Two time-bombs left on German trains in 2006 were just a hoax to stir up fear, says the Lebanese defendant and his lawyer.

https://p.dw.com/p/FtWx
Defendant Youssef Mohamad E.H.
Youssef Mohamad E.H. just wanted to scare people, say his lawyersImage: AP

Defense lawyers asked a German court Wednesday, Nov. 12, to acquit a Lebanese student who planted a suitcase with a bomb mechanism inside it on a passenger train.

Summing up their case, they said Youssef Mohamad E.H., 24, was hoaxing when he left the device on a train on July 31, 2006 and fled the country. He had just wanted someone to open the suitcase and get a fright.

Police had told the trial, which has lasted all year, that the detonators of the two time-bombs exploded, but the gas charges had been wrongly mixed and they failed to explode.

Another Lebanese has already been convicted in Beirut of planting the other bomb.

Question of intent to kill

Prosecutors last month called for E.H. to be jailed for life, saying the scare was Germany's closest shave ever with an Islamist terrorist attack. Both men had been upset at cartoons critical of the Prophet Mohammed.

The defendant is to address the court on Tuesday next week and a verdict on the charge of multiple attempted murder is due from the court in Dusseldorf on Nov. 26.

Defense lawyer Bernd Rosenkranz said the accused could not be convicted if he had not intended to kill.

E.H. had helped build the bombs but the two defendants had changed their minds, realizing it was wrong to kill innocent civilians, and had deliberately loaded them with a gas mixture they knew could not explode.

The lawyer contended German federal police had exaggerated the case to back Berlin's view that Germany was in danger of attack from Islamist radicals.

Lawyer: confession must have been forced

He contended that the other plotter, Jihad Hamad, might have confessed as a result of a beating or threats.

Footage from surveillance camera at Cologne train station
The accused were identified with the help of surveillance camerasImage: AP

He said it was implausible to claim that Hamad turned himself in and confessed of his own volition to attempted murder.
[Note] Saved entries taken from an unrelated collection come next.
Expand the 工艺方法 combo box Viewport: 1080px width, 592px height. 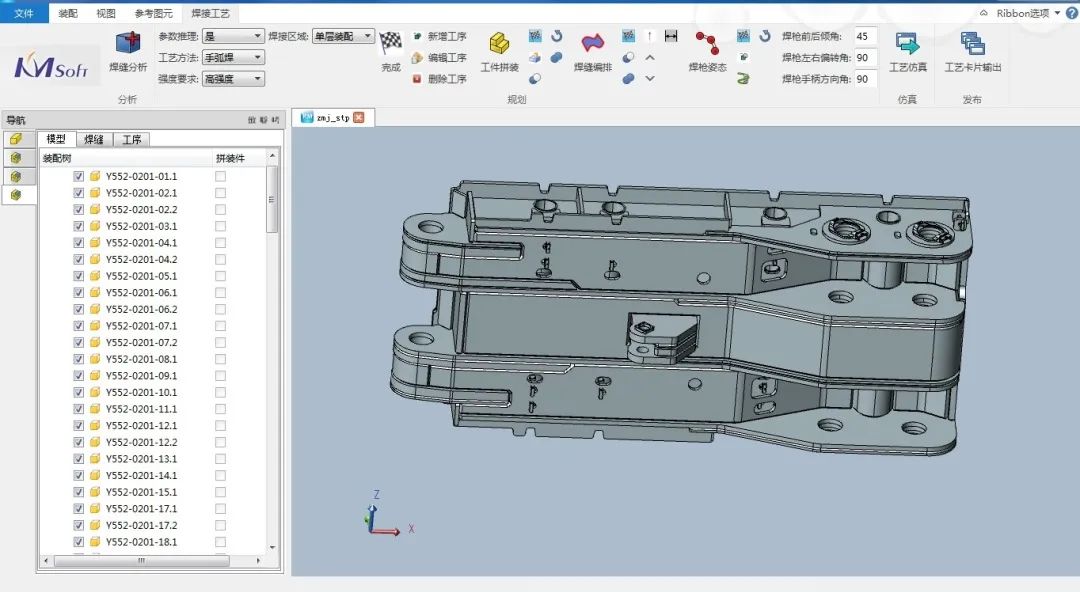coord(258,58)

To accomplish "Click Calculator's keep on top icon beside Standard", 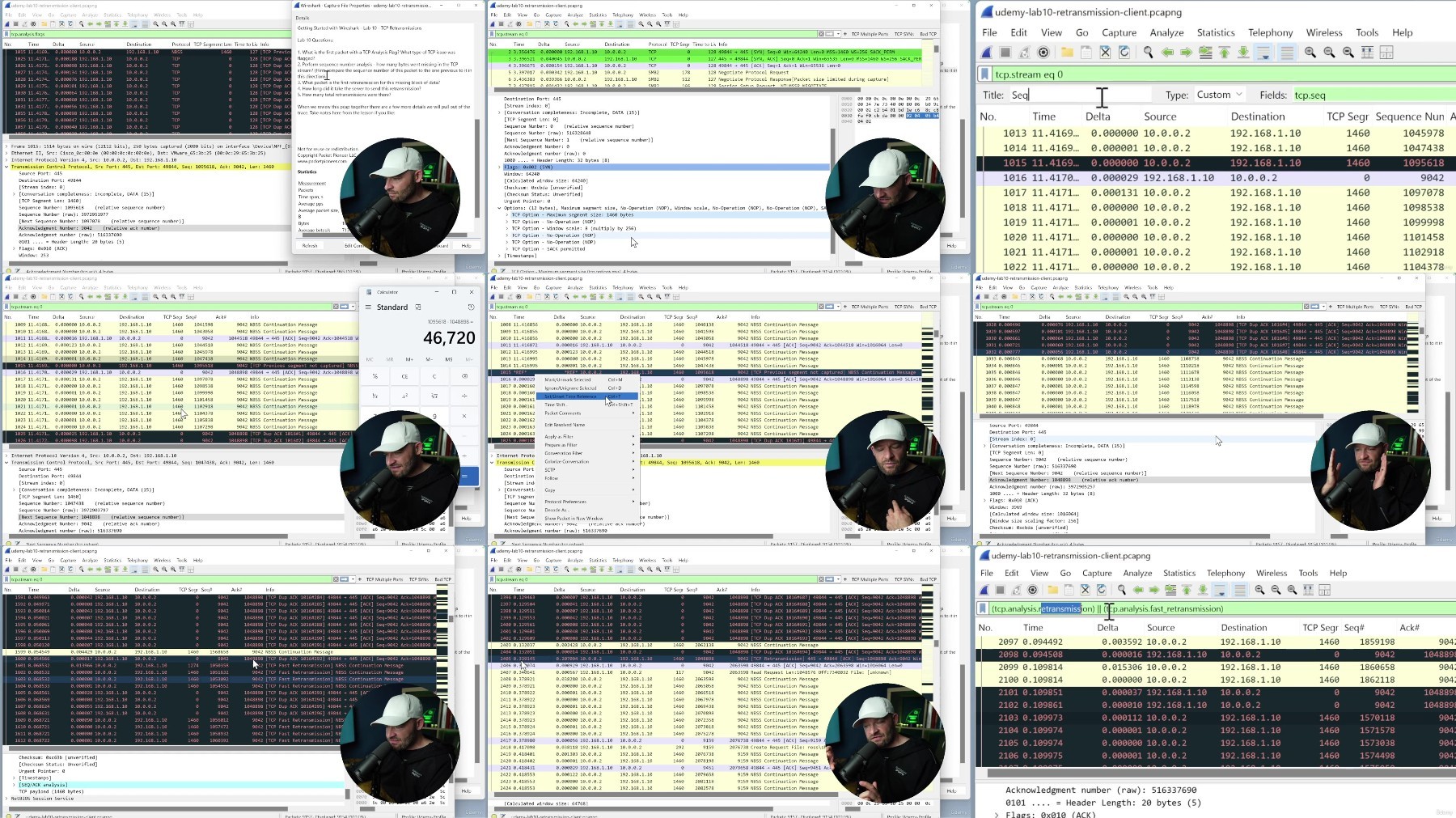I will click(x=418, y=307).
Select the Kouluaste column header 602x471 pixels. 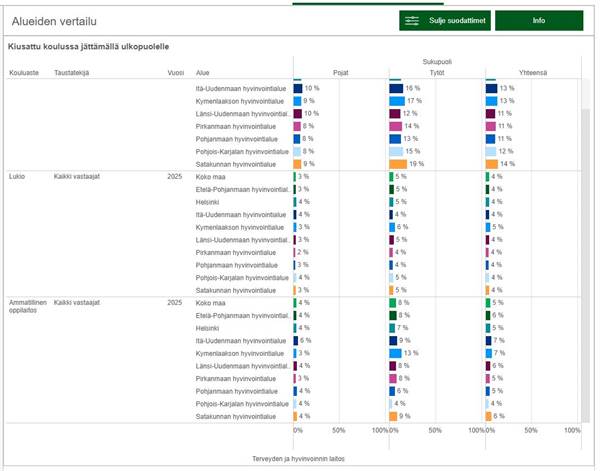[x=22, y=73]
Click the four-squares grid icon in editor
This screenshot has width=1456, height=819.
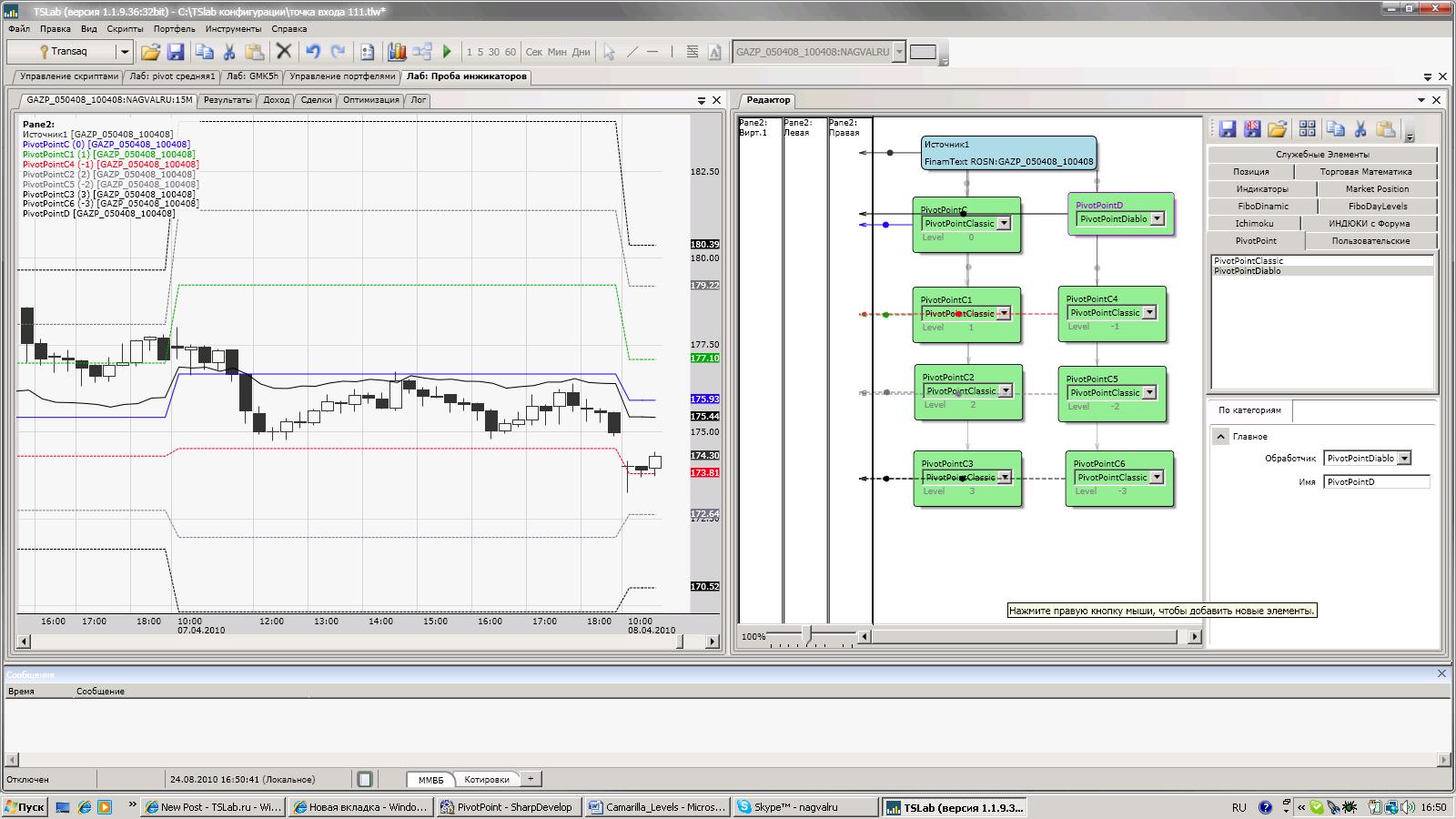[x=1308, y=129]
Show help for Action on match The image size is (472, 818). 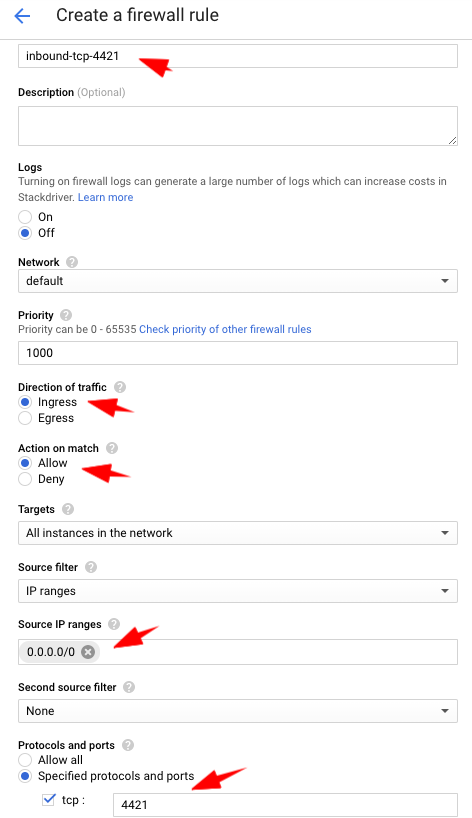(x=112, y=448)
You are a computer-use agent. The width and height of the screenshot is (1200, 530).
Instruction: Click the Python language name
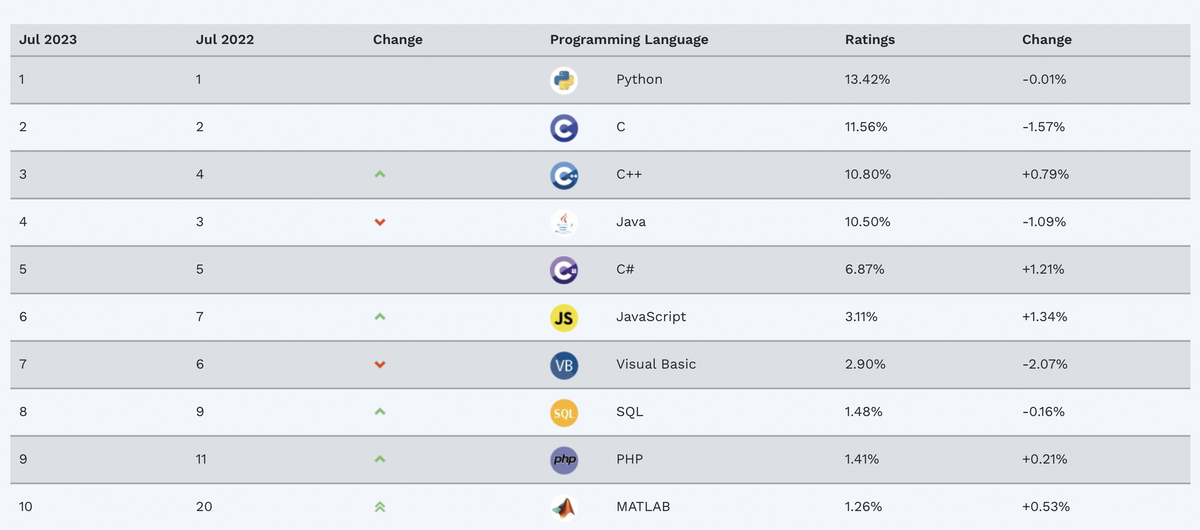tap(639, 80)
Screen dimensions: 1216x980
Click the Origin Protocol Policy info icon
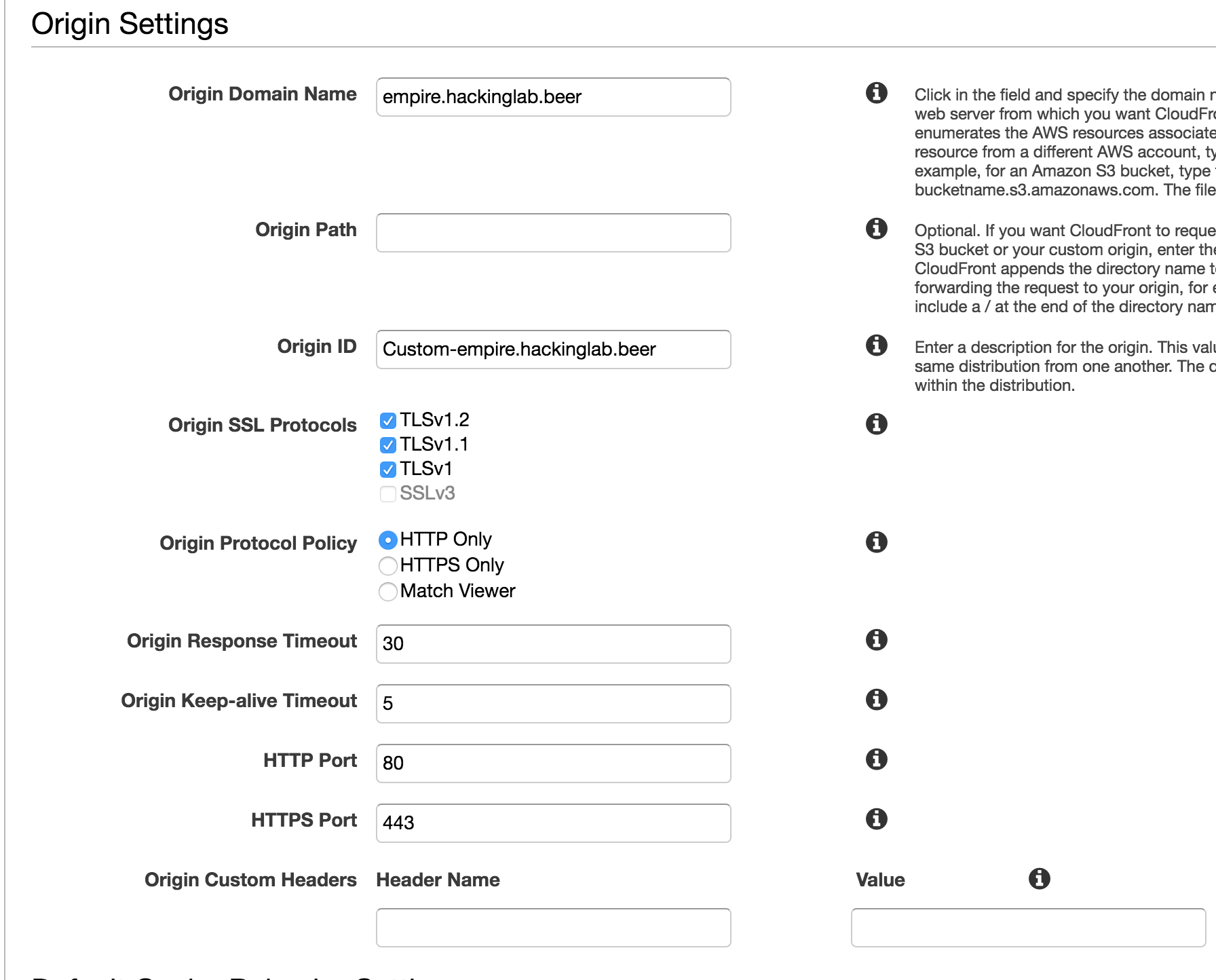tap(876, 542)
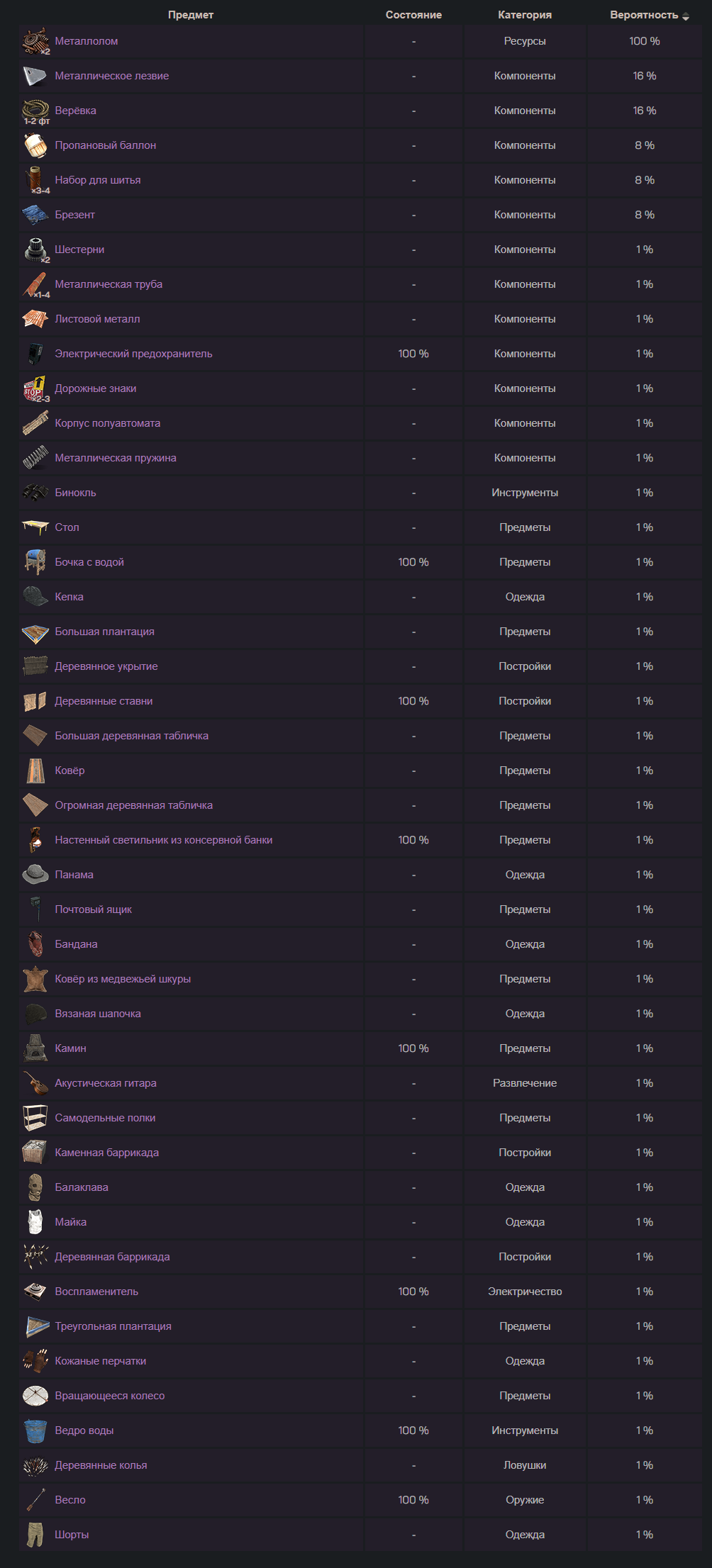Click the Ведро воды bucket icon
The image size is (712, 1568).
tap(35, 1430)
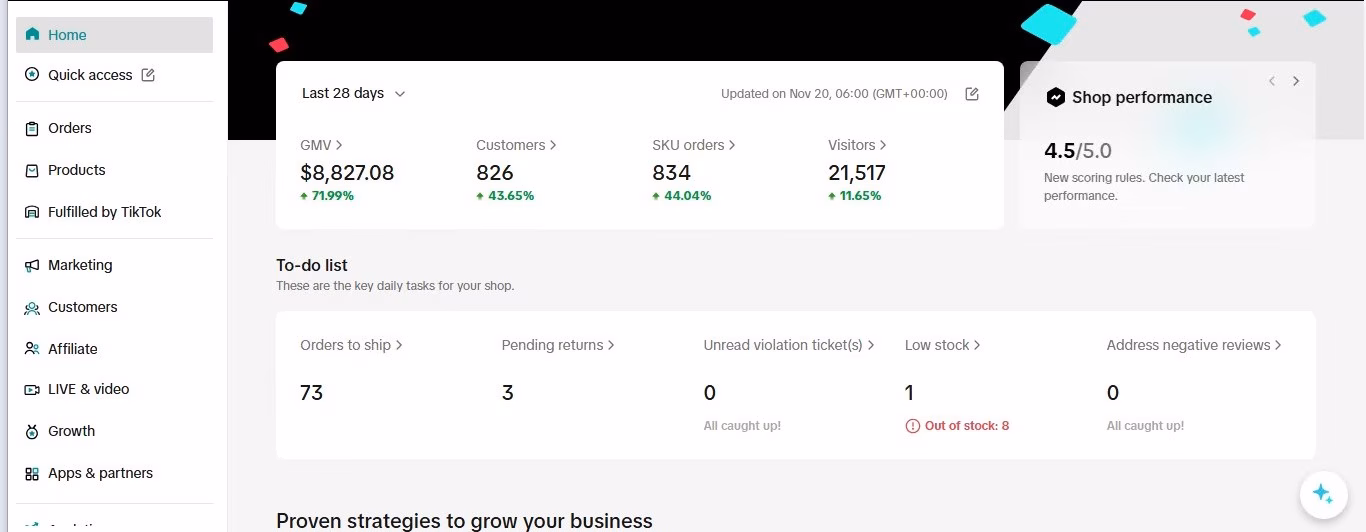The height and width of the screenshot is (532, 1366).
Task: Click the Fulfilled by TikTok warehouse icon
Action: coord(32,212)
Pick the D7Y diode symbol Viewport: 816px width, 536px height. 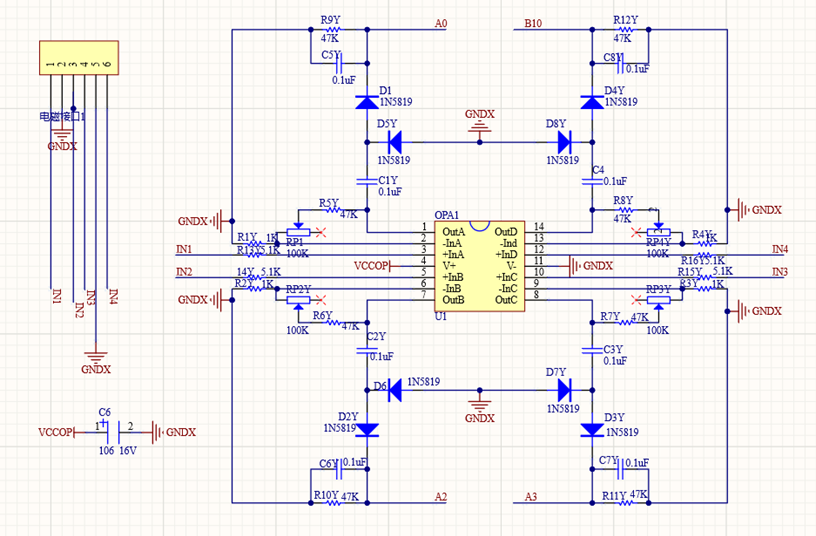pyautogui.click(x=564, y=388)
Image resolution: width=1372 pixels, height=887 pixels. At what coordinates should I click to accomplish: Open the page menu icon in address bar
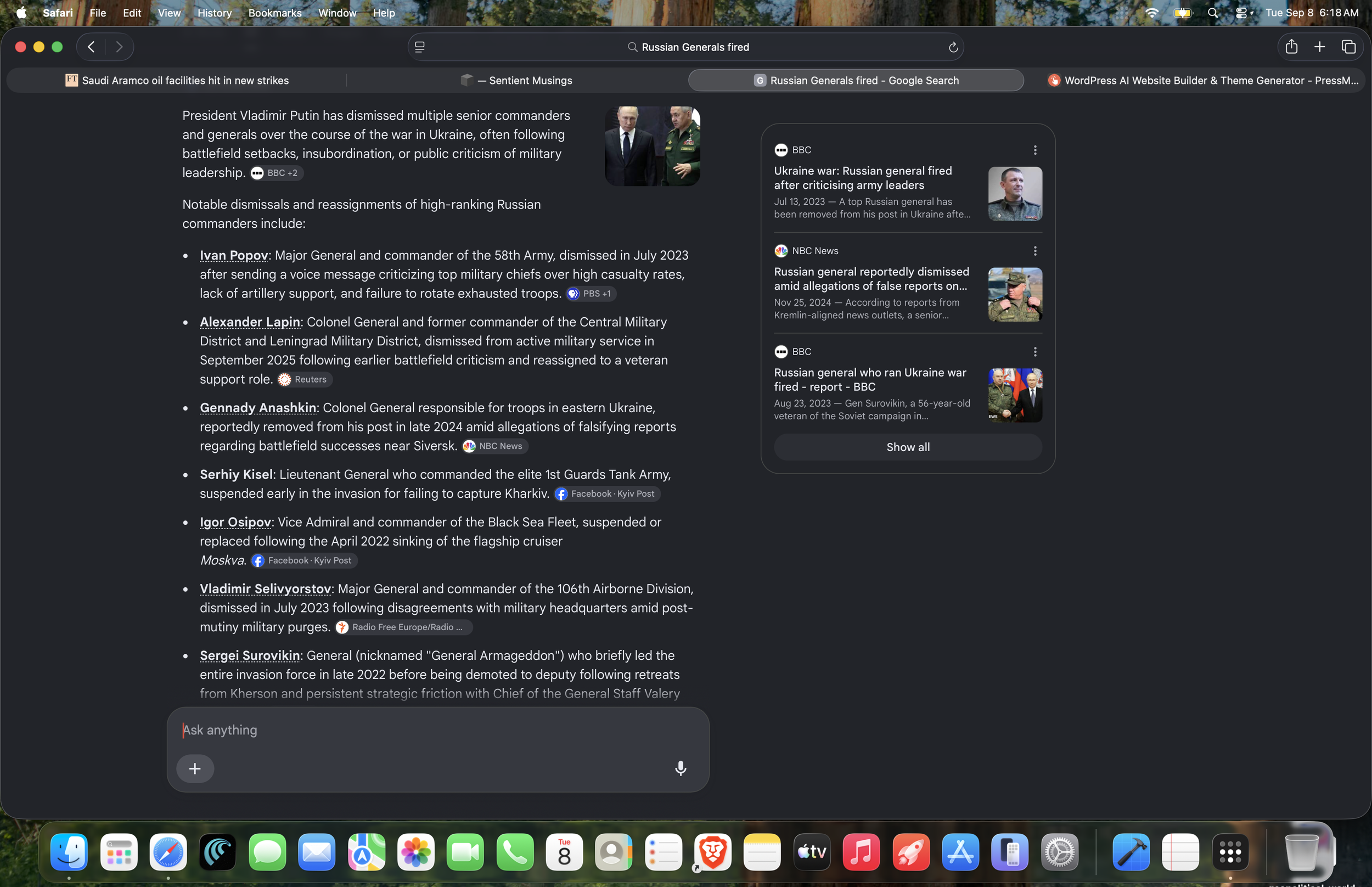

"Contritely admitting to something is not the Arab way," the lawyer said. "It could only have been forced."

Rosenkranz said the two young men would also have thoroughly cleaned away any evidence from the Cologne apartment where they built the bombs if they had truly intended to kill people.

But they left everything strewn about, including sales dockets for the gas canisters they had used.

"They just wanted to show the German public what they were capable of after the Mohammed cartoons were published in Germany daily newspapers," Rosenkranz said.

Another defense lawyer said Hamad, the other conspirator, had retracted the confession that led to his 12-year jail term in Lebanon and agreed that the attack had been a hoax.

The lawyer, who met with Hamad in jail, quoted him as saying it was "obvious the bombs were not meant to explode."

Claims of mistreatment while in custody

Hamad claimed he was beaten in custody and a Lebanese prosecutor had personally threatened to have him tortured. He had also been told his family would be summoned to see authorities if he told German investigators anything about being hit or threatened.

According to the lawyer, Hamad said he and E.H. had been made "scapegoats in a German theatre show" which was "being performed as a favor to the Americans."

But a German federal prosecutor in court responded Wednesday that it was "an interview with an evidential value of just about zero."

The two men were filmed by closed-circuit TV at Cologne station as they carried suitcases with the time-bombs inside aboard trains going in opposite directions.

Lost-property staff discovered the two unexploded bombs. E.H. was arrested when he returned to Germany, where he had been preparing for university studies in Kiel.